2.2 Shuffled Hash Join
涉及到canBuildLocalHashMap()
方法、muchSmaller()
方法和一个配置项PREFER_SORTMERGEJOIN
,这个配置项的解释是:
When true, prefer sort merge join over shuffle hash join.
而canBuildLocalHashMap()
方法源码是:
/**
* Matches a plan whose single partition should be small enough to build a hash table.
*
* Note: this assume that the number of partition is fixed, requires additional work if it's
* dynamic.
*/
private def canBuildLocalHashMap(plan: LogicalPlan): Boolean = {
plan.stats(conf).sizeInBytes < conf.autoBroadcastJoinThreshold * conf.numShufflePartitions
}
该方法涉及到了两个配置项,一个是AUTO_BROADCASTJOIN_THRESHOLD
,这个配置项在广播Join中已经有使用到,是对于查询优化非常有用的配置,另外一个是SHUFFLE_PARTITIONS
,是为了join或者aggregate进行shuffle时的分区数,不配置的话,默认200。
muchSmaller()
源码:
/**
* Returns whether plan a is much smaller (3X) than plan b.
*
* The cost to build hash map is higher than sorting, we should only build hash map on a table
* that is much smaller than other one. Since we does not have the statistic for number of rows,
* use the size of bytes here as estimation.
*/
private def muchSmaller(a: LogicalPlan, b: LogicalPlan): Boolean = {
a.stats(conf).sizeInBytes * 3 <= b.stats(conf).sizeInBytes
}
也就是所谓的much就是3倍大小。
2.3 Sort Merge Join
收集到的join keys在数据类型上都是可以排序的情况下,可以用Sort Merge Join。
3. BroadcastHashJoinExec
case class BroadcastHashJoinExec(
leftKeys: Seq[Expression],
rightKeys: Seq[Expression],
joinType: JoinType,
buildSide: BuildSide,
condition: Option[Expression],
left: SparkPlan,
right: SparkPlan)
extends BinaryExecNode with HashJoin with CodegenSupport {
protected override def doExecute(): RDD[InternalRow] = {
val numOutputRows = longMetric("numOutputRows")
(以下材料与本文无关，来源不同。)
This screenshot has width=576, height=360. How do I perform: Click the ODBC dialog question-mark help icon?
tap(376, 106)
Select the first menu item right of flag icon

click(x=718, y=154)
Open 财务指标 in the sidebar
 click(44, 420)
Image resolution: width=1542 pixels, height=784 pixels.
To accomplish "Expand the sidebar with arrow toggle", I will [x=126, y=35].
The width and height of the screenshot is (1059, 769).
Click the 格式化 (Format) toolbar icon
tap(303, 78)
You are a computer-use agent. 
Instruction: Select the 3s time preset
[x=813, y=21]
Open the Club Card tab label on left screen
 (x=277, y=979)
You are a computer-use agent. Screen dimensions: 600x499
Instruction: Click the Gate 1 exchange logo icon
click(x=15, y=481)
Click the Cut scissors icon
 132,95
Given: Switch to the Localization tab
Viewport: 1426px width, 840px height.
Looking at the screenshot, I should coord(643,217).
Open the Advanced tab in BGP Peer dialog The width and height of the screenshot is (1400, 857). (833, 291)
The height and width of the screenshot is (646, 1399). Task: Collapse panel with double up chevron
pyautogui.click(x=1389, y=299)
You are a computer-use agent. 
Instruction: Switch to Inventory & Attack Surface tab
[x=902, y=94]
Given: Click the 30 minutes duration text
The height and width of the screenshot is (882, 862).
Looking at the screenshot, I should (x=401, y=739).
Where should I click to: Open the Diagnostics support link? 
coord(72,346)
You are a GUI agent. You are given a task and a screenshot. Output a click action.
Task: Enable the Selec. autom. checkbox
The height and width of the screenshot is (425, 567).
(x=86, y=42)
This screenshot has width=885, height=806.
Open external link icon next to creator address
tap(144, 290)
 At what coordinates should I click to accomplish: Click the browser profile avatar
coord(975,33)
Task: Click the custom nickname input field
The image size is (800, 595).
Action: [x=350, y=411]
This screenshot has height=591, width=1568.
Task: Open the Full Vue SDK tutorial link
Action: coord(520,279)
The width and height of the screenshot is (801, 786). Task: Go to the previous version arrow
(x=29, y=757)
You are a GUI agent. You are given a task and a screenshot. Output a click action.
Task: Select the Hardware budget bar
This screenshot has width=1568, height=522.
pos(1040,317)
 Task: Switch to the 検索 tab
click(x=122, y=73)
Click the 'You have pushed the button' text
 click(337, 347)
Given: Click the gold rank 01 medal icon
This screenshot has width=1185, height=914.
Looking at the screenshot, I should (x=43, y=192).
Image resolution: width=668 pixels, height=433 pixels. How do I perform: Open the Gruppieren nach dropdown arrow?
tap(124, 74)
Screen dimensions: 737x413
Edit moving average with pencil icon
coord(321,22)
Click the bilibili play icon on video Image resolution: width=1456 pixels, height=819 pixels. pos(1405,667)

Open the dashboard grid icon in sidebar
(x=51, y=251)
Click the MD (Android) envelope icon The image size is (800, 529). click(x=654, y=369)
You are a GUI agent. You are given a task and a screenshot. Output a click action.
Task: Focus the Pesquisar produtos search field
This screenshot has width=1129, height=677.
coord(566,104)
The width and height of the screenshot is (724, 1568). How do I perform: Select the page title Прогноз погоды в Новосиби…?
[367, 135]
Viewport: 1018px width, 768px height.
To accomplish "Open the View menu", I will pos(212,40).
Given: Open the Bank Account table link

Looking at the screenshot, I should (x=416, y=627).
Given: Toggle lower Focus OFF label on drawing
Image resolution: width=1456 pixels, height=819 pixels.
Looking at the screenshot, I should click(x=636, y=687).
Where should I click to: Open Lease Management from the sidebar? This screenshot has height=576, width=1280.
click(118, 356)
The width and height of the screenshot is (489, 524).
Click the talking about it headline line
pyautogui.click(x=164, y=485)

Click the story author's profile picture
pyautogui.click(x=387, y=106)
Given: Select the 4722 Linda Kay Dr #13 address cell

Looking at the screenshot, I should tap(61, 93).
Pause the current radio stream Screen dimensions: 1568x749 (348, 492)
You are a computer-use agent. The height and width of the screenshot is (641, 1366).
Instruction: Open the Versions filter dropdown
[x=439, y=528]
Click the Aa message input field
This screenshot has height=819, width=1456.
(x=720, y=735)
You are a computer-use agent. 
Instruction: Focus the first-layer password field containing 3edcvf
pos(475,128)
val broadcastRelation = buildPlan.executeBroadcast[HashedRelation]()
streamedPlan.execute().mapPartitions { streamedIter =>
val hashed = broadcastRelation.value.asReadOnlyCopy()
TaskContext.get().taskMetrics().incPeakExecutionMemory(hashed.estimatedSize)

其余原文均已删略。